По тому же пути сложных психологических характеристик шел Погодин и в «Аристократах», пьесе, построенной на совершенно ином материале. Ее героями являлись не пионеры социалистиче­ской индустрии, а бандиты и вредители, проходящие «перековку» на Беломорстрое. И все же идейно и тематически «Аристократы» тесно примыкают к «Темпу», «Поэме о топоре» и «Моему другу», так как проникнуты тем же горячим пафосом социалистического труда, той же идеей духовного возрождения человека через его участие в этом труде. Ложной «романтике» героев уголовного мира в пьесе противопоставлена подлинная романтика самоотвержен­ного, созидательного труда во имя нового общества; фальшивой «чести» буржуазно-дворянской кастовой интеллигенции противопо­ставлена истинная честь трудовых людей, создателей всех мате­риальных ценностей земли.

Сама тема «Аристократов» (коренной перелом в сознании людей, вовлеченных в кипучий поток строительства), самодвиже­ние сюжета пьесы (с одной стороны, перевоспитание «беломорцев» чекистами, с другой — взаимное моральное разоблачение уголовни­ков и вредителей) требовали от драматурга глубокого проникнове­ния в психологию героев. Так возникла целая вереница ярких, непохожих друг на друга, самобытных человеческих характеров — Костя Капитан, Соня, Боткин, начальник лагеря Громов.

Все это обусловило и новые композиционные решения. По­годин преодолевает фрагментарность в построении пьес, иллюстра­тивный принцип отбора и чередования сцен, рыхлость сюжетной структуры. «Мой друг» и «Аристократы» построены как широкие, многоплановые пьесы, их действие развертывается с большой сво­бодой и не ограничивается ни временными, ни пространственными рамками, но композиция обеих этих пьес, в отличие от предшество­вавших, характеризуется гораздо большим внутренним единством и художественной последовательностью.

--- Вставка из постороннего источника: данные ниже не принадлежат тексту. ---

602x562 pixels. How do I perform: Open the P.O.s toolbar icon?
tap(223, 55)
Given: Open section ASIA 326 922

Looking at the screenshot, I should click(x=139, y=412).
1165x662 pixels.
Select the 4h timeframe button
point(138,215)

Увлеченность размахом социалистического строительства, заме­чательными делами советских людей — героев первой пятилетки придавала пьесам Погодина особую приподнятость, поэтическую взволнованность. Своеобразие творческой индивидуальности дра­матурга сказывалось в данном случае в том, что он избегал пря­мого выражения этой взволнованности в пафосных речах, в «буре жестов». Чрезвычайно интересны в этом смысле соображения, вы­сказанные им на съезде писателей: «...Начисто исчезает жест как драматический прием, как характеристика героев, как высота сценического раскрытия... Может быть, на место жеста пришел юмор?». Действительно, в пьесах Погодина юмор часто становил­ся своеобразным «заменителем» пафоса, «жеста». Недаром этот жизнерадостный, брызжущий весельем и озорством юмор, яркая комедийность неотделимы от наиболее любимых Погодиным ге­роев, будь то сезонник-крестьянин Лаптев из «Темпа», Степан и Анка из «Поэмы о топоре», Гай из «Моего друга», Костя Капитан из «Аристократов». Все это дало основание некоторым исследова­телям творчества Погодина утверждать, что по своей жанровой природе его пьесы близки к своеобразной героической комедии.

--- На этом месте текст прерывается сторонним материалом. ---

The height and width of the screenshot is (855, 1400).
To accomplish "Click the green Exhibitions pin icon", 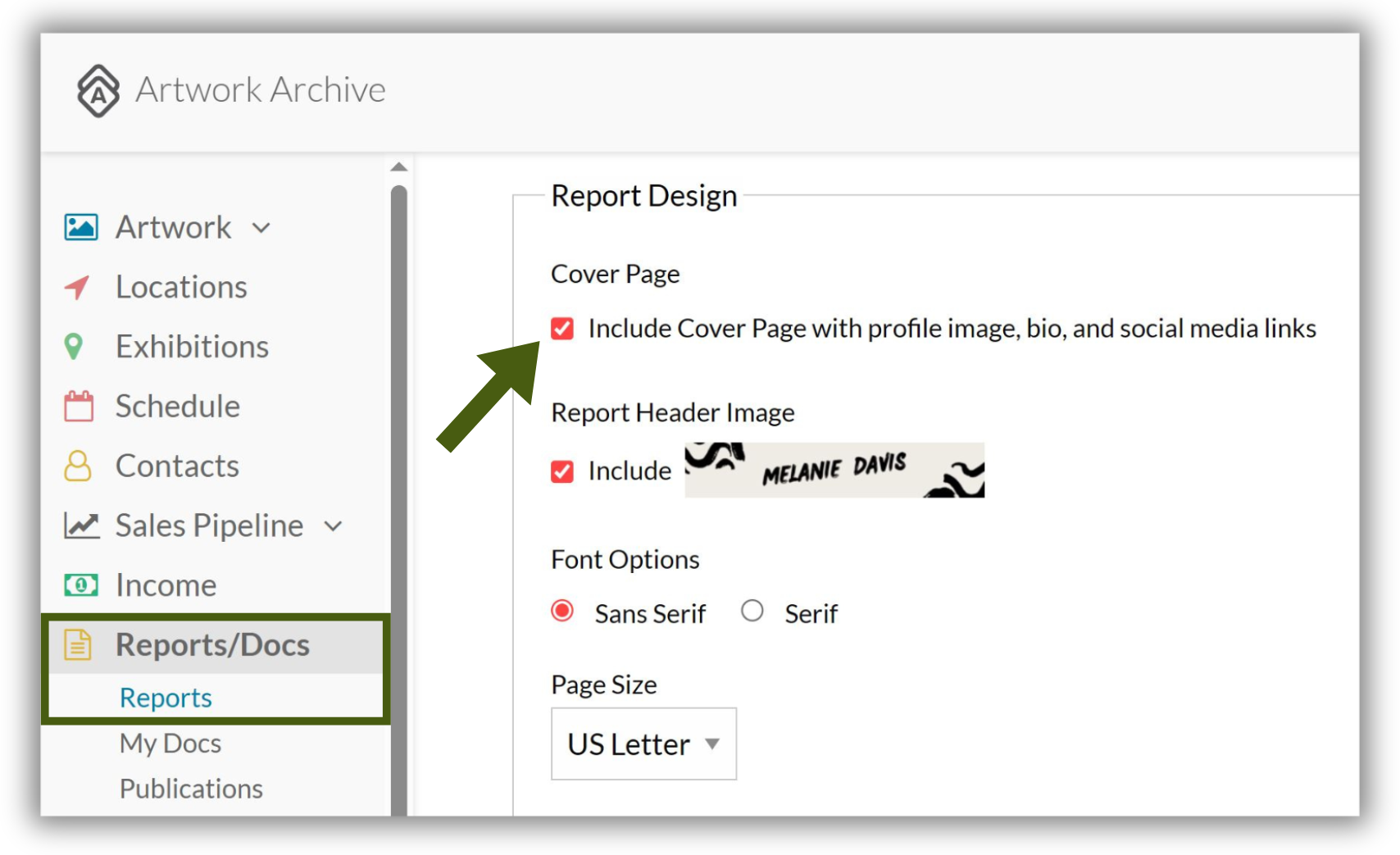I will [x=74, y=347].
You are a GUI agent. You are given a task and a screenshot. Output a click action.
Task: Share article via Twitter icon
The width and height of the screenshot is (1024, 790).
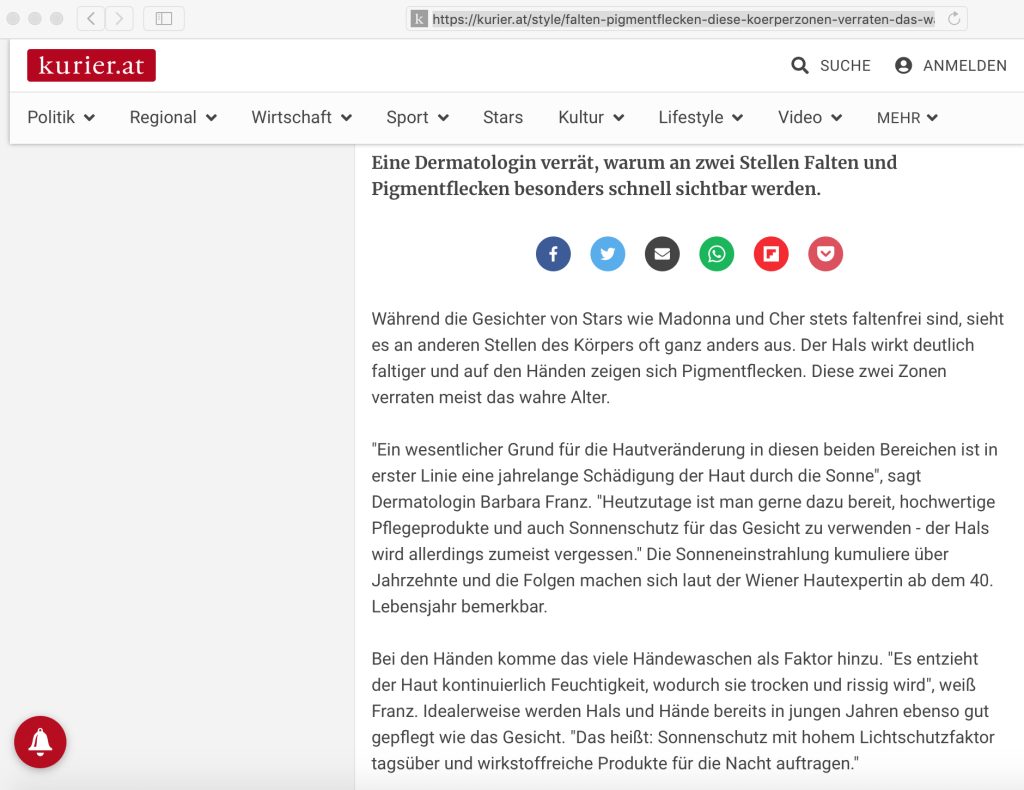pyautogui.click(x=607, y=254)
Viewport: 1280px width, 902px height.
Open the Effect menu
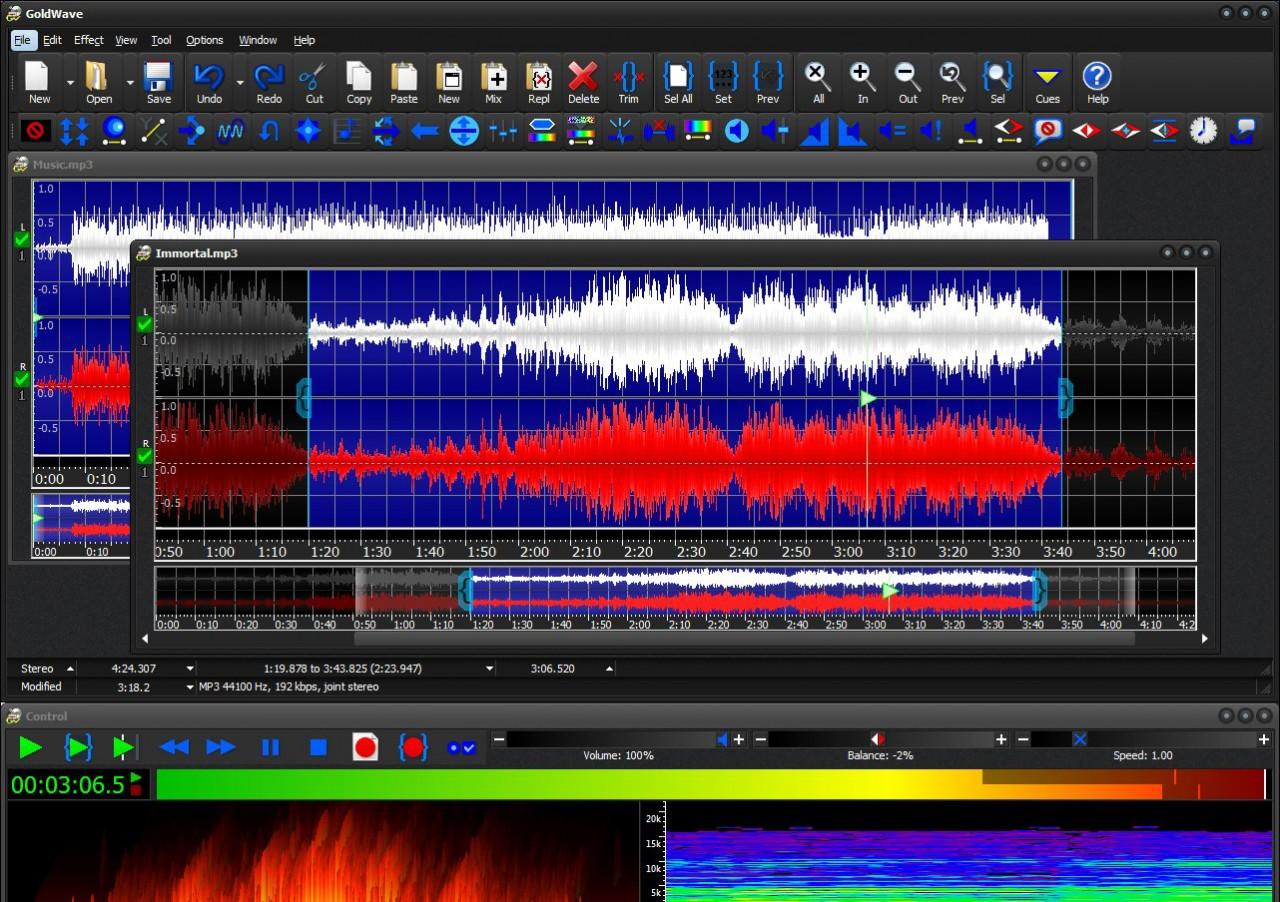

Приподнятую атмосферу пьесам Погодина придавала и их от­кровенная, подчеркнутая театральность, широкое применение таких условных приемов, призванных максимально активизировать зри­теля, как пантомима («пантомимическое действие» в «Поэме о то­поре»: Анка в точилке показывает женщинам из очереди, как «ра­ботают по фордизму... а по нашему языку — ударно...»); обраще­ние персонажей к публике (заключительная реплика Гая в финале «Моего друга»: «Ну, чего вы хотите? Вы-то знаете, чего хотите. Вы хотите создать замечательное человеческое общество.

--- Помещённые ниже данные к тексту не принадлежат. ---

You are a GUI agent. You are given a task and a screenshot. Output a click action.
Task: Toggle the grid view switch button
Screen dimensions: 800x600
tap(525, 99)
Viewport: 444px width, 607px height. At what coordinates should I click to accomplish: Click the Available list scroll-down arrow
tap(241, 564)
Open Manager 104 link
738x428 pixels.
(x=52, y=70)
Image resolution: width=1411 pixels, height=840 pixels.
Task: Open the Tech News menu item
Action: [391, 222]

При близости основных творческих установок, сделавшей их союзниками в литературной борьбе начала 30-х годов, Вс. Вишнев­ский многими чертами своей художнической индивидуальности резко отличался от Погодина.

Участник Октябрьских боев 1917 года, пулеметчик буденновской конницы, военный моряк, политработник Вс. Вишневский принес в драматургию 30-х годов героическую тему гражданской войны, Красной Армии и Красного Флота.

Первое свое признание Вишневский завоевал пьесой «Первая Конная» (1929). Самым крупным его достижением явилась «Опти­мистическая трагедия» (1933). Обе пьесы горячо и взволнованно рассказывали о том, как вооружалась пролетарская революция, как Коммунистическая партия организовала ее боевые силы, как созна­тельность восторжествовала в них над стихийностью, социалисти­ческая дисциплина — над анархией.

В обеих пьесах ярко проявилась революционная патетика, со­ставляющая одно из самых характерных свойств самобытного дарования Вс. Вишневского. Наиболее непосредственное выраже­ние это пафосно-романтическое начало находит в обращенных прямо к зрителю речах и диалогах «ведущих», «старшин хора». «Ведущий, — объяснял драматург, говоря о «Первой Конной», — наша совесть, наша память, наше сознание, наше сердце». Полные волнения, страсти, приподнято-патетические речи «ведущих» служили своеобразным камертоном, настраивавшим спектакль на высокий героический лад.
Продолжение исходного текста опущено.